Support isn’t the only person with a say into what goes into product–they’re not the only people communicating with customers.

And I go back to another survey question we asked, and this one’s the one everyone really enjoyed last time: “The feedback I get is high quality and can be trusted” Does anyone wanna guess who’s last place? That’s right, salespeople–lie like a motherfucker. It’s not so much they lie, right–cause my sales guys can hear this. It’s that they just remember the last thing, like “Oh my god, we’ve gotta have this feature, I got this big deal in the pipeline and I lost two deals last quarter because of it.”

Every single salesperson has that one feature.

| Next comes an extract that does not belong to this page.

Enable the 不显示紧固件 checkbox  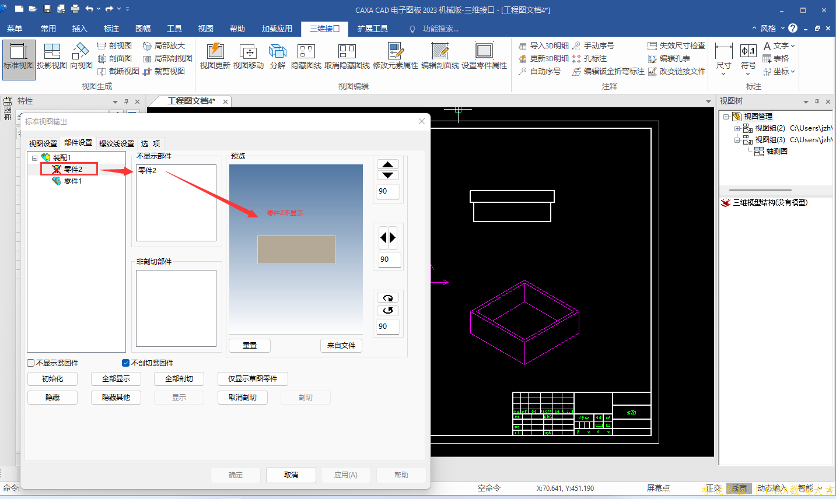click(x=31, y=363)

That one–like the girl that got away. It’s like “if only i had that feature, I would rock my quota.” 

What if we extended the same system of connecting these concepts–connecting these users to tickets to connecting them on sales opportunities? Well then we could even go a step further and we could look at any given idea and say “Wow this idea not only has an impact on our existing customers, but $20K of our deals in the pipeline and $30K in lost deals last quarter were related to this concept or related to this idea.” Now we’re getting really interesting ways to compare different ideas and compare what we put onto our product roadmap–and so this is what I’m talking about in terms of “Let’s be as data driven about our product building as we are about our marketing.”

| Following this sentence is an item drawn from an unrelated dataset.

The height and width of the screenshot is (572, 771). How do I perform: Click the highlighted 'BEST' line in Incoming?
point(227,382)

The intersection of art and science is really a beautiful thing If we make it happen, and I think right now, as I said before–a lot of what product management is is art, it’s politicking, it’s selling. And we’re not going to get to this idea of a fully data-driven product roadmaps next quarter, or by the next UserConf, so we need to take the first step.You need to listen to the rest of the talks this morning, you need to figure out how you can politic with the product managers for what you’re hearing from people in support.

I think this sort of vision puts us on the path to finding the holy grail; to finding that amazing customer retention, the kind of customer retention that just makes you a blow away awesome business. 

As I said before, the best thing about UserConf, other than all the wine backstage, is you guys. You guys are some of the smartest people in the industry. So I came here with this concept because we’ve been talking to people about it, it’s interesting and I’d love to hear what you think about it.

Is this something you guys are doing in your business?

What kind of data are you using to build informed roadmaps?”